2. Make the most of your rainbow parents! They can show you the ropes to college specific events / where they like to socialise / offer advice for coming out/ being out and keep an eye out for you. They will be more than happy to give you any support you need, and be a listening ear in a stressful time.
3. Go to the uni-wide Freshers' events, and even if you do not drink, non-drinking students have still had a great time at drinking events (but there are lots of non-drinking events every week which are good to look out for as well.) If you did not enjoy one event, there are plenty of other events with different vibes (such as Tuesday drinks, welfare teas, and plenty of non-clubbing events), so it is worth looking into everything the society offers. The society has general and identity-specific events that run every week, and are really active! There are so many opportunities to meet people in the LGBT+ community this way!
4.You may also want to go to wider Oxford events, outside of the university.
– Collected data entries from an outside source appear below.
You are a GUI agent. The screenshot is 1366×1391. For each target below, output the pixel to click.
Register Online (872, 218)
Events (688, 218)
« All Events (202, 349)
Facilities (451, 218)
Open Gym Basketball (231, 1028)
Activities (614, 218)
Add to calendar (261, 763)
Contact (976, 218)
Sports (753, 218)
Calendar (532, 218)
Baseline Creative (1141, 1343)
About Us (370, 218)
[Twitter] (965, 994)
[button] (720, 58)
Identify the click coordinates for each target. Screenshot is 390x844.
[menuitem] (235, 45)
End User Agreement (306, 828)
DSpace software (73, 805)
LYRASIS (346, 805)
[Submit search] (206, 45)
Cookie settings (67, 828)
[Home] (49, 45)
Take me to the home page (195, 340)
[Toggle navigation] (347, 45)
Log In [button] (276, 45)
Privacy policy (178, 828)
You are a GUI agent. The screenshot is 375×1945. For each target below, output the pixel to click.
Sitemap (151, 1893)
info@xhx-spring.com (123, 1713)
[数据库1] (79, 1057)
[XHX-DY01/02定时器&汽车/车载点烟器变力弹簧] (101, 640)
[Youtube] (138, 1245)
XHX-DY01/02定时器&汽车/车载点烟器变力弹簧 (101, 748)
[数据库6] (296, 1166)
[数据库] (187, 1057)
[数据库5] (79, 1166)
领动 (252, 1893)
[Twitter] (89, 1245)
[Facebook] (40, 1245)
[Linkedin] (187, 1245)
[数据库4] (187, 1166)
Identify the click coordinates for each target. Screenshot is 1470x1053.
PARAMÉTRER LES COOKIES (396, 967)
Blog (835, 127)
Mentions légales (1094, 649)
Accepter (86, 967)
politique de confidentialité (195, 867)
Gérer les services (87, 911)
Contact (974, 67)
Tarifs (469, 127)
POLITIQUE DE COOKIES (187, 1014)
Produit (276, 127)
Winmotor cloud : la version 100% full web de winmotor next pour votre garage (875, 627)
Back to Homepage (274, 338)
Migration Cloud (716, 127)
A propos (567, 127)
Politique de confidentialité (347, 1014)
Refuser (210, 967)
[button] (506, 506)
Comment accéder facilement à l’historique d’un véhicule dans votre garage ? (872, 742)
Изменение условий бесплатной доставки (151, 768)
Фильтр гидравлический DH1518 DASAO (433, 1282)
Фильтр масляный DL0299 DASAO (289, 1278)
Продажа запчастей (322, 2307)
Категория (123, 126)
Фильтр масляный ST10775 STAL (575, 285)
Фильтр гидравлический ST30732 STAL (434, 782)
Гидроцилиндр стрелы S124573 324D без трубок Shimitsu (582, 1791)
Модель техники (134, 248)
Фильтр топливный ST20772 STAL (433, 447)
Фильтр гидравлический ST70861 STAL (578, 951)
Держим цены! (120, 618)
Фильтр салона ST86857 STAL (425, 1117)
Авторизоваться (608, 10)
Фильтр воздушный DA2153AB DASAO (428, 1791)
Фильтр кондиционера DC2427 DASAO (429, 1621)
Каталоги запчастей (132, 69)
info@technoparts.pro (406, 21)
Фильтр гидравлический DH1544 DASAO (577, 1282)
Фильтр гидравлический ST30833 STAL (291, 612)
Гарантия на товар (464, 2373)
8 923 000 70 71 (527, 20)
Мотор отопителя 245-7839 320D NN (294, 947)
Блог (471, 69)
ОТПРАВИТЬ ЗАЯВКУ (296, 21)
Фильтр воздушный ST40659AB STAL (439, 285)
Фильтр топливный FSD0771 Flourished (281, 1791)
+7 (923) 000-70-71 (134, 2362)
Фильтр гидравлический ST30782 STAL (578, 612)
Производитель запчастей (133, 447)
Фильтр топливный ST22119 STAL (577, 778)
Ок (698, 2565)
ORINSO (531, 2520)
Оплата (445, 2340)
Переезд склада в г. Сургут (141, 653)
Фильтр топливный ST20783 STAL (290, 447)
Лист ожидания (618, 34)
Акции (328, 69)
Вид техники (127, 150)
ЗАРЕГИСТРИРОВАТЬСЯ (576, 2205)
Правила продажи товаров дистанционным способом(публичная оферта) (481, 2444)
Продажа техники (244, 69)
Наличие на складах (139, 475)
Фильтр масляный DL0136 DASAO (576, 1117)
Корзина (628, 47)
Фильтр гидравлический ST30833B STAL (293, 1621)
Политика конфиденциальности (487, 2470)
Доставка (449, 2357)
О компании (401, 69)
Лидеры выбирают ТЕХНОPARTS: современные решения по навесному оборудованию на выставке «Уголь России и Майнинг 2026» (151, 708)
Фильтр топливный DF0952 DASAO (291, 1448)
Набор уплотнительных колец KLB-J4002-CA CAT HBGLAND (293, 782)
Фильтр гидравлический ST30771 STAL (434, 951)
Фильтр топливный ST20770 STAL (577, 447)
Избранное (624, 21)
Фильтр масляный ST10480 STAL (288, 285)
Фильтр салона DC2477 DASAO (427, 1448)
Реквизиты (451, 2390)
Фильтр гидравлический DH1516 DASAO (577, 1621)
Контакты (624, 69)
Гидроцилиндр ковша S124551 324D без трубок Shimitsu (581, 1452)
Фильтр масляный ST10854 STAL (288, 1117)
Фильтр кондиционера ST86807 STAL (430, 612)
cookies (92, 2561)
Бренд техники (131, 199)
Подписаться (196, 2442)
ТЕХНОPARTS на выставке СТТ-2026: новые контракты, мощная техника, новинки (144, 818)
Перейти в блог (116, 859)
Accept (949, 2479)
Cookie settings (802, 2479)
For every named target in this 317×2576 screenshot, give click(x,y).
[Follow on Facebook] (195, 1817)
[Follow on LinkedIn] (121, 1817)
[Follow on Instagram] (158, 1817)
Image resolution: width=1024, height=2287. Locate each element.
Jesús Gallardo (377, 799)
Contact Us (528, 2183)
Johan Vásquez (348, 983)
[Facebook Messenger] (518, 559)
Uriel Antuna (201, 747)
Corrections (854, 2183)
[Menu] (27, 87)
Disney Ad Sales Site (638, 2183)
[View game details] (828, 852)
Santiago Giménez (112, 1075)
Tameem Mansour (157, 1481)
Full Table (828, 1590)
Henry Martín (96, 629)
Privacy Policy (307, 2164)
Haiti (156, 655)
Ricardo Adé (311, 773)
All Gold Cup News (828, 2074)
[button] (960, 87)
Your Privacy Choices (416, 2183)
Here is the Oxford Government page for LGBT+ community in Oxford, where you can find out about wider events going on: https://www.oxford.gov.uk/info/20042/equality_diversity_and_inclusion/265/lesbian_gay_bisexual_and_transgender_lgbt_people
Once you start meeting queer people that you get along with, don’t be afraid to connect and make group chats, to keep in touch with people in the community that you feel you can get closer to and want to do more things together.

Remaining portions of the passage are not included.